Date on Master's Thesis/Doctoral Dissertation


Document Type

Master's Thesis

Degree Name

M. Eng.


Computer Engineering and Computer Science

Committee Chair

Desoky, Ahmed H.

Author's Keywords

Principal component; SCADA


Pumping stations--Computer programs; Supervisory control systems; Waterworks--Data processing


This research dealt with the examination of Supervisory Control and Data Acquisition (SCADA) information of a water distribution system through Principal Component Analysis (PCA). PCA is a mathematical method to convert a set of possibly correlated data into a set of fewer variables called principal components. In a SCADA environment, possibly hundreds of data points such as booster pumps, storage tanks, pressure reducing valves, and others constantly provide operational statistics including water pressure, tank capacity, and more. This vast amount of data can be difficult to analyze in its entirety, especially to detect issues in the distribution system. PCA was utilized to observe abnormalities in these SCADA readings. Each SCADA data point was used as an input variable to PCA such as the pressure flow through a pump. Various calculations could be achieved by examining data points from a specific pressure zone or through the entire system. Breaking down the observations into specific areas resulted in better identification of the problem location. Each SCADA data point also provides an updated reading each minute. At the same interval, the principal component is calculated along with the variance of the prior twenty minutes worth of data. The difference between the current variance and the previous minute’s variance highlights possible issues when compared to normal operations. For instance, at 11 am, the current principal component is computed and the principal component results from 10:40 am to 11 am are used as inputs in determining the current variance. This variance, when compared to the previous minute’s variance, is plotted to show deviations in the data. One principal component was calculated each minute resulting in a single value to correlate all provided inputs regardless of the number of SCADA data points analyzed.

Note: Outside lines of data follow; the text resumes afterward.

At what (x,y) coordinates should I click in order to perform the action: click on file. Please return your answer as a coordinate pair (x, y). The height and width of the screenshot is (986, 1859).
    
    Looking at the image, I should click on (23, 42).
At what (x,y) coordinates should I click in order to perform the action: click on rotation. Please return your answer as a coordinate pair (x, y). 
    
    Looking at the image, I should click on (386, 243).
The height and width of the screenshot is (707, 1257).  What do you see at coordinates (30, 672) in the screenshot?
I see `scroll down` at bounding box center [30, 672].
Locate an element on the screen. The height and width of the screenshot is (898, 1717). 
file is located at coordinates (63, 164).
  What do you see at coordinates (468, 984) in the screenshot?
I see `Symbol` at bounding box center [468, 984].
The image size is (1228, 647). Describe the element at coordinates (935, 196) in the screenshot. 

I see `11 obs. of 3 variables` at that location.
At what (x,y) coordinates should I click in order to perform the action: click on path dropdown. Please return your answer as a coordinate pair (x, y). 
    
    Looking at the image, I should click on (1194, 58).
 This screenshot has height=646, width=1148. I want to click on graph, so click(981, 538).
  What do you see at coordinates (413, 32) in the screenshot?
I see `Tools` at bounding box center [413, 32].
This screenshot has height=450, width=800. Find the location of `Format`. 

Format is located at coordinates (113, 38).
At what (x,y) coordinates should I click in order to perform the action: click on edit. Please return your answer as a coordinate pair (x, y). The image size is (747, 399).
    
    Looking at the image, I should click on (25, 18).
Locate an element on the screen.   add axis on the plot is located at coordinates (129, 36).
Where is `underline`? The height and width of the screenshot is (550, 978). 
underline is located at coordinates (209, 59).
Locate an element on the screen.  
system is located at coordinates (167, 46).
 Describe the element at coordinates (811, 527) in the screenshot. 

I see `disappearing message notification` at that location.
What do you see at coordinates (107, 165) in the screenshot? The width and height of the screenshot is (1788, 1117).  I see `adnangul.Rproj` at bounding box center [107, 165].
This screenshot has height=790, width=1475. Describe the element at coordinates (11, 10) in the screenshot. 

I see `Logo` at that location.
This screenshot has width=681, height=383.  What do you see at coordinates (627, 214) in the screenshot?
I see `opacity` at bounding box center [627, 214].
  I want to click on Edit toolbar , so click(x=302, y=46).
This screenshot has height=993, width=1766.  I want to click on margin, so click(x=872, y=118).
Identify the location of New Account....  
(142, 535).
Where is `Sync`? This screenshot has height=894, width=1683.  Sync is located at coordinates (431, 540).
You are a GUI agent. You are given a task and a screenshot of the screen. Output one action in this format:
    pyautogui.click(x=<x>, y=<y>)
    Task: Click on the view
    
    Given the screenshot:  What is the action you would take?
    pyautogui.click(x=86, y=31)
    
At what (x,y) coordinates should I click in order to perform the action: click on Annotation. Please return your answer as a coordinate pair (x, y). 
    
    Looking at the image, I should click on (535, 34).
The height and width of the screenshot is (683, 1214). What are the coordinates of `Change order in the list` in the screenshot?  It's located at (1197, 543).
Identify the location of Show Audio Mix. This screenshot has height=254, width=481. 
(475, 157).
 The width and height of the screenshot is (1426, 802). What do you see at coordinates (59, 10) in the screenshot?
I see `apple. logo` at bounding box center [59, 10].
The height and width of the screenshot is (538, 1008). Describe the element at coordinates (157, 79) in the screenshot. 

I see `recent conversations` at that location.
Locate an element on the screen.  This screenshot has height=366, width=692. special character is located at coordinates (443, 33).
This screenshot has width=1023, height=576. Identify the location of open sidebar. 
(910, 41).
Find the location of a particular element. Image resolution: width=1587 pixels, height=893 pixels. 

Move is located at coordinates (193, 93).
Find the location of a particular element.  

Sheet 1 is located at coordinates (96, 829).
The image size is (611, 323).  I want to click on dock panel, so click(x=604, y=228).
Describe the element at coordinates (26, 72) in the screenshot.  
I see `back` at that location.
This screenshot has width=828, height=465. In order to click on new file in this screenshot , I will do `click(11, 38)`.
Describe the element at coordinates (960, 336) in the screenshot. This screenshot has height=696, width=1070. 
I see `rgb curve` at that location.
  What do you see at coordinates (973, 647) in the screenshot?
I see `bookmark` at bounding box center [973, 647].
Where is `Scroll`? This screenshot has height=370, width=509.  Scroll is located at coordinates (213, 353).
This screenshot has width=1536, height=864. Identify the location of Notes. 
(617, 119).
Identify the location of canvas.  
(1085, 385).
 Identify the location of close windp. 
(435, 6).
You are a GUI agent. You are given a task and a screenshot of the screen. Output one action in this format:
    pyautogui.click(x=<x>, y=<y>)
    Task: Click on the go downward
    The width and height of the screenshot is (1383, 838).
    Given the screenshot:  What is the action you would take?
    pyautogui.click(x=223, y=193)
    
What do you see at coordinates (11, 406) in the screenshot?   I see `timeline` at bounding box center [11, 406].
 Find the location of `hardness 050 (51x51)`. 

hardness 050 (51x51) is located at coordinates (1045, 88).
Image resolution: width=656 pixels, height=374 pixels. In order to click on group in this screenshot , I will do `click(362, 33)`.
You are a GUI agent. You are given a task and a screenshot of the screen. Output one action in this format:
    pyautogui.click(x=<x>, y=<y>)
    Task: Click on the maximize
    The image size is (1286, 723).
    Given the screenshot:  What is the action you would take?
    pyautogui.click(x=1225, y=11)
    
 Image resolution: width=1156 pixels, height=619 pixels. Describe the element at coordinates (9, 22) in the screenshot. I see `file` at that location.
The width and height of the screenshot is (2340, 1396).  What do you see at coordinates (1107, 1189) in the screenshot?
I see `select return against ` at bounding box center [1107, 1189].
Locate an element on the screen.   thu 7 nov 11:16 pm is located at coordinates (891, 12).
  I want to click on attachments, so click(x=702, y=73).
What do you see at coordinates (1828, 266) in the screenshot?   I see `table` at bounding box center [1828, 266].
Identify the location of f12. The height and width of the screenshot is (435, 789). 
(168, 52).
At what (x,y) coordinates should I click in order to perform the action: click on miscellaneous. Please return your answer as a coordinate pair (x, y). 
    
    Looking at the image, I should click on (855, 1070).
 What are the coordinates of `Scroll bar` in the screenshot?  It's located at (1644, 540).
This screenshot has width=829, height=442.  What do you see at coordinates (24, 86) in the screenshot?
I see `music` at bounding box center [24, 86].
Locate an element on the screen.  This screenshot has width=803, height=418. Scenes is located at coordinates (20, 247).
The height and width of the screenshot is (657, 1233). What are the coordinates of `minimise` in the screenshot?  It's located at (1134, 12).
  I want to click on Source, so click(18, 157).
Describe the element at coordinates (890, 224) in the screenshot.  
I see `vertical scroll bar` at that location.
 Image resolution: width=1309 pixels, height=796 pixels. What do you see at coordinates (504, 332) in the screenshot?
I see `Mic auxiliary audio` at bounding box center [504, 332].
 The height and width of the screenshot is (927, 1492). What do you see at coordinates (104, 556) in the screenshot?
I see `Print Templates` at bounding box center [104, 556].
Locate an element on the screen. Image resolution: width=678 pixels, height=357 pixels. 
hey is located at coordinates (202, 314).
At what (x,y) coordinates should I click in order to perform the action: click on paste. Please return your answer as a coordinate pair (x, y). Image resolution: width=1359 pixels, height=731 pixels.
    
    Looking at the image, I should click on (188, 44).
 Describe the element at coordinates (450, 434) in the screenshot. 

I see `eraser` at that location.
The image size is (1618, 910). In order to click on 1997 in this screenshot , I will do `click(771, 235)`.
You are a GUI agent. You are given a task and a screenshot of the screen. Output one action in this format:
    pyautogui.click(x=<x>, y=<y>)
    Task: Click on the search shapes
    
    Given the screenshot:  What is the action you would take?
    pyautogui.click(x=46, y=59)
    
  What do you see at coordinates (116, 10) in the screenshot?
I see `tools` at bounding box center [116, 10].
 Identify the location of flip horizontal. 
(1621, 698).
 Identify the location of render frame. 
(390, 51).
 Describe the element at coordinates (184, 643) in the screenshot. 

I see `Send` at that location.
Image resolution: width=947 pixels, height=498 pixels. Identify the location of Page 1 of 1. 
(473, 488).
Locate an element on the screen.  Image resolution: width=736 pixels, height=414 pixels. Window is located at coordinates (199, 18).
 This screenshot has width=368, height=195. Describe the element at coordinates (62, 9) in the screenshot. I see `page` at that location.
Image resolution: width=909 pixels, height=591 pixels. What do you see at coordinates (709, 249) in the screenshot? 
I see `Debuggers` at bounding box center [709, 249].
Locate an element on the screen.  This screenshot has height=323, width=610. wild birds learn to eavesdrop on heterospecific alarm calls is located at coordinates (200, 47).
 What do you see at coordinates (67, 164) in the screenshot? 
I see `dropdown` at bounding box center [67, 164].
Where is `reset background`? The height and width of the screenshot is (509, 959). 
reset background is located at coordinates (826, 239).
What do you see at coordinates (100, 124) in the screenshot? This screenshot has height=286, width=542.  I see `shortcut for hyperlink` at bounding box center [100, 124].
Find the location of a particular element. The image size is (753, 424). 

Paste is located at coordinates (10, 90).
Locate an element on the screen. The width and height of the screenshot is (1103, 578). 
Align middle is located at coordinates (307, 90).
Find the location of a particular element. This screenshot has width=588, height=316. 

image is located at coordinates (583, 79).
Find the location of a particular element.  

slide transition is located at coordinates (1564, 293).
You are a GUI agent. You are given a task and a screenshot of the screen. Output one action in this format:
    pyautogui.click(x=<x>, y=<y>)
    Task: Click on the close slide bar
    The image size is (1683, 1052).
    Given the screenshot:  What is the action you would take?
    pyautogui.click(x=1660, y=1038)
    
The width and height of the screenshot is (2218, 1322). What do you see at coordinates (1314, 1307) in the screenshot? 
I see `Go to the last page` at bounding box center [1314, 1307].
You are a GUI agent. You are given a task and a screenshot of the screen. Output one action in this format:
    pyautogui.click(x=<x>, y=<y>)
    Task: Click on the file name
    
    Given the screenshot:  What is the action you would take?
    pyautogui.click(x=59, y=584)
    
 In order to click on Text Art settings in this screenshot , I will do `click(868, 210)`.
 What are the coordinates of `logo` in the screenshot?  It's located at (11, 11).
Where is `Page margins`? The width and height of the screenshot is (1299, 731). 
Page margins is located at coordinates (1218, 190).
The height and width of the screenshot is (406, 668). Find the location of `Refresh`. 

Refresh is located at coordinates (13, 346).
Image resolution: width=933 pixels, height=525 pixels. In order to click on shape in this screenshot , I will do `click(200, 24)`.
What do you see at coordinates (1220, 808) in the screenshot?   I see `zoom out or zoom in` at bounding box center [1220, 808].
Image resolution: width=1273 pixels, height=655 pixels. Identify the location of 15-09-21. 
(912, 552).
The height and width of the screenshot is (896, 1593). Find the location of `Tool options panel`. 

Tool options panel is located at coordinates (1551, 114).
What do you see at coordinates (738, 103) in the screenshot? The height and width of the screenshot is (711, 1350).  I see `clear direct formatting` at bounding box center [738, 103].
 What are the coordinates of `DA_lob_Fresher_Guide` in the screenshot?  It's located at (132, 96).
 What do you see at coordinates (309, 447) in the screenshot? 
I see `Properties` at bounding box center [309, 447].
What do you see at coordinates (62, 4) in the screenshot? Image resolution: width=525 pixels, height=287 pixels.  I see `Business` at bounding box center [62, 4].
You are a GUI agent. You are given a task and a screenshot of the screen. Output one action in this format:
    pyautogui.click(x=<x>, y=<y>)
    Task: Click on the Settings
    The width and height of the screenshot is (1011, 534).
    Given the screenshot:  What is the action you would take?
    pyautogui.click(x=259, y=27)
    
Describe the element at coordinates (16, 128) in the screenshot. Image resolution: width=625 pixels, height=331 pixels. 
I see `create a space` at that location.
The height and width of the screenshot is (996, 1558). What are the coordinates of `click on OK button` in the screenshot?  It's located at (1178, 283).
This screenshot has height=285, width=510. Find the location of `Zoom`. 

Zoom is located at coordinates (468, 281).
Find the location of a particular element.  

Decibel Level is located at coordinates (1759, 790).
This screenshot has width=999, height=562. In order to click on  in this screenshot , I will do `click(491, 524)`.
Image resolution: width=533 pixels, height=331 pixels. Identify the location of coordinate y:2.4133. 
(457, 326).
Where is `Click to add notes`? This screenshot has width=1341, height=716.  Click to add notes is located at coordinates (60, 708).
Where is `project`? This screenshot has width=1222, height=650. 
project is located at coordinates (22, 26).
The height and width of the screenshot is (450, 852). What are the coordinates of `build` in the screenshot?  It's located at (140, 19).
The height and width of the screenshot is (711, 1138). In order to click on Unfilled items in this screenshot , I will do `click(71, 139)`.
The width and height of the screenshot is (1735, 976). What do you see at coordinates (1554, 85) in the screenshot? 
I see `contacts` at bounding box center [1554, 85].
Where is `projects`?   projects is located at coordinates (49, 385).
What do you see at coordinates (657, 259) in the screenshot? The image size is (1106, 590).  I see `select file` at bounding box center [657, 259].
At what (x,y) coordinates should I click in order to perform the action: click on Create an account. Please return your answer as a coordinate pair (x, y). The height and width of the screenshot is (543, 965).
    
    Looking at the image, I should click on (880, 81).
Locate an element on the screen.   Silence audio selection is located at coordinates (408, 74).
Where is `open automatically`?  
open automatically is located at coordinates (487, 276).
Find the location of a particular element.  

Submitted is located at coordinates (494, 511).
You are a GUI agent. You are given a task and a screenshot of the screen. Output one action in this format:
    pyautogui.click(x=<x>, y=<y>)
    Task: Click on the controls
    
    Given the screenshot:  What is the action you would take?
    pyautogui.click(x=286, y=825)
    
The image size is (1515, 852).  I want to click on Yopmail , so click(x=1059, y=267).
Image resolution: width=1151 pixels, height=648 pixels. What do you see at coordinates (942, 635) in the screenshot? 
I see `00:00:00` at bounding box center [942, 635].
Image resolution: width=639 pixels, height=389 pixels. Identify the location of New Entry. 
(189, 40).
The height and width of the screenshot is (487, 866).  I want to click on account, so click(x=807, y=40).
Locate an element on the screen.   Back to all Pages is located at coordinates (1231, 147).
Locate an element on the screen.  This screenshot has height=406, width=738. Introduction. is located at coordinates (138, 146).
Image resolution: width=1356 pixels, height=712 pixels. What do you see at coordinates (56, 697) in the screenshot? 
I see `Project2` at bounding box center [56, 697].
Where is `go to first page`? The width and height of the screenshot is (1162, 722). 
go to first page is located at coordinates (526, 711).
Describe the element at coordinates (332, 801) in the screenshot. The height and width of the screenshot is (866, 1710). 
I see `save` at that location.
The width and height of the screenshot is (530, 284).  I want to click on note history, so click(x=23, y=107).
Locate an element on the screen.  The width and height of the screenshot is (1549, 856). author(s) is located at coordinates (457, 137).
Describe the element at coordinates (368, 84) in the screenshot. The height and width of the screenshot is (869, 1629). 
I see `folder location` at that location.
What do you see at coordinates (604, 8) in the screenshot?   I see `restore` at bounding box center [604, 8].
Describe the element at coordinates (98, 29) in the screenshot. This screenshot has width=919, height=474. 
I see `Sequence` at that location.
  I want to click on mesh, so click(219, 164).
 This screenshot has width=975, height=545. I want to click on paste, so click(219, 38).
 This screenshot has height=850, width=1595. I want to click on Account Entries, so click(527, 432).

Analysis of normal operations still results in varying outputs as a result of low and high demand on the water distribution system throughout the day but maintains a regular pattern. Review of data during a main break condition emphasizes the irregular pattern signaling a possible fault. PCA interpretation can be an additional monitoring tool of the distribution system to provide advanced warning of main breaks or other system issues.